This will be my 2nd statement with them, statement balance is $982 current balance is $1206 - Do I pay the statment balance and use the other funds to pay more on my sync/amazon card (will get it below 30%, first statement) or "PIF" the current balance so statment shows 0? After splurging a little bit with all the new cards I ran into a costly home repair come end of may I will be back to under 9% on one card and 0 on all others.
Does it make any bit of difference for NFCU specifically future CLI after first 90 days + AR?
I'm sure this is kind of the same question, but does PIF refer to the balance or the statment balance?

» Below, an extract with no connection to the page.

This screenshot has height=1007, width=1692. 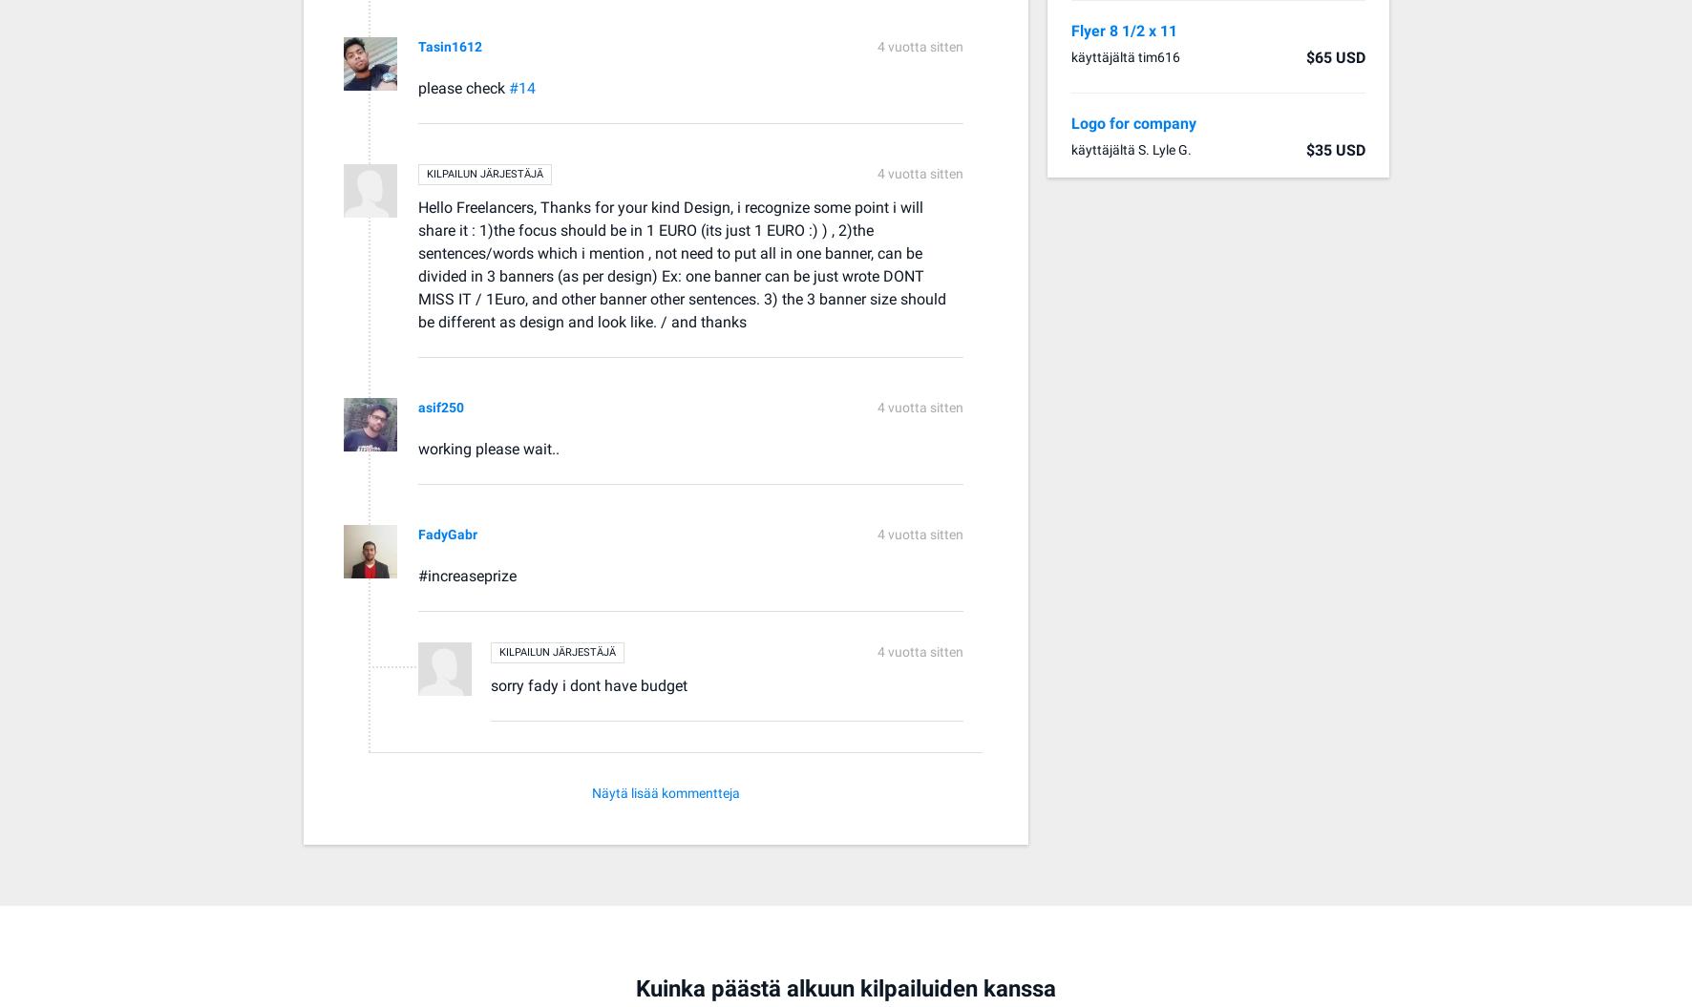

Just pay the statement balance by the due date. I cannot think of a reason to over-extend yourself by paying more than the required amount. Use that money to pay your other bills.
PIF = pay the statement balance by the due date.
PIF = pay in full = paying the statement balance. You want to do that to avoid interest. Anything you pay beyond that is "extra credit."
Paying to zero is paying the current balance, resulting in a total balance of zero. That's not necessary to satisfy your lender. But it can lead to a scoring advantage as long as one card shows a positive balance. And it feels good not to owe anything.
Definitely make payments where they're put to their best use. Paying more than the statement balance on one card when it's necessary to address a balance on another card doesn't help you.
Thanks all much appreciated - just what I needed to see!